● Text
◆ ◆ ◆ ◆
The Bar Exam Is Not The Problem

Every once on a while, the same old argument arises to do away with the bar exam because it’s a poor test of the skills needed to practice law and it reduces the number of lawyers, thereby increasing the cost of representation and leaves many without access to representation. This time, Ilya Somin at VC has latched onto a study that appeared in an ABA Journal article to pursue his belief in deregulation of the legal profession.

An important new study by Washington University (St. Louis) legal scholar Kyle Rozema finds that bar exam requirements massively reduce the number of lawyers. While some might cheer that result, the main effect is to increase the cost and reduce the availability of legal services. Lack of access to affordable legal representation is a serious problem in our legal system, particularly for the poor and lower middle class.

Why this study is important is left unsaid, though any study that supports a position one holds tends to be “important.” But this new argument against the bar exam, which has been addressed here already, brings a new issue to the fore. Without the bar exam, graduation from law school would be sufficient for admission to the bar without any further check.

Back in 2015, bar exam passage rates started to plummet. There were three obvious causes for this. First, the bar exam had gotten so much harder that far fewer students were capable of passing. Second, law schools were failing to adequately teach students. Third, law schools were admitting too many unqualified students into law school. Guess which one students and lawprofs chose to believe?
◆ ◆ ◆ ◆
● Entries on target coordinates
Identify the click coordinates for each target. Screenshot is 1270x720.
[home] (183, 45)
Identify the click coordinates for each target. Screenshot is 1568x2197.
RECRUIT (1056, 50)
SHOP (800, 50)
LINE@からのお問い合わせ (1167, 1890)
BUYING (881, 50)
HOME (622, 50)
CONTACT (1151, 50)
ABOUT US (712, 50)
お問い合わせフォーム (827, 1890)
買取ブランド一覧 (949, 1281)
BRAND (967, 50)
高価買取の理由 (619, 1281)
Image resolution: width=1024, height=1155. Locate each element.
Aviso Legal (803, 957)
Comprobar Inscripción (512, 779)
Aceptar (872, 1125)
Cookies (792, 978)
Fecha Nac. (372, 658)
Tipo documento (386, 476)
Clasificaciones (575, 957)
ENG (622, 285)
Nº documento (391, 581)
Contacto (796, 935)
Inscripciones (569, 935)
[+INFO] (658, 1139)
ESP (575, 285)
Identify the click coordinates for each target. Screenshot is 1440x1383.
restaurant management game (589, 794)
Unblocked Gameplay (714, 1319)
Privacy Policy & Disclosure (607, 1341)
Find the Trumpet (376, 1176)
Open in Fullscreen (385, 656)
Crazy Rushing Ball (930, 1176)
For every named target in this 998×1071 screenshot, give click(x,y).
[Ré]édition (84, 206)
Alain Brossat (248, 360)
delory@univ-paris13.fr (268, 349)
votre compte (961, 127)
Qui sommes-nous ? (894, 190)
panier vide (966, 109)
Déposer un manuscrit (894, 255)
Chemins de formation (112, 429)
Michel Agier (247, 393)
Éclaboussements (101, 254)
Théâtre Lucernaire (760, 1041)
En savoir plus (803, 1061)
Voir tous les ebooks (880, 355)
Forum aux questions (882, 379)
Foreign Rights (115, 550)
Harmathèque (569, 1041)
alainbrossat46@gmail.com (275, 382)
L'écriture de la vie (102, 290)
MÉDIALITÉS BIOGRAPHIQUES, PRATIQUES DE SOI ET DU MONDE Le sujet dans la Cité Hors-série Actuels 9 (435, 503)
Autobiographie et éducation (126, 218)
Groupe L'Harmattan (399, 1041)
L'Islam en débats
◆ ◆ ◆ ◆
● Objectives
1. Answer these questions from the bar exam post:
(a) What university is Kyle Rozema affiliated with?
(b) In what year did bar exam passage rates start to plummet?
(c) Without the bar exam, what would be sufficient for admission to the bar?
2. List every cause the bar exam post gives for the plummeting bar exam passage rates.
3. In the bar exam post, retype the passage from "The Bar Exam Is" to "the legal profession.".

● Results by task
1.
(a) Washington University (St. Louis)
(b) 2015
(c) Graduation from law school

2.
- The bar exam had gotten so much harder that far fewer students were capable of passing.
- Law schools were failing to adequately teach students.
- Law schools were admitting too many unqualified students into law school.

3.
The Bar Exam Is Not The Problem

Every once on a while, the same old argument arises to do away with the bar exam because it’s a poor test of the skills needed to practice law and it reduces the number of lawyers, thereby increasing the cost of representation and leaves many without access to representation. This time, Ilya Somin at VC has latched onto a study that appeared in an ABA Journal article to pursue his belief in deregulation of the legal profession.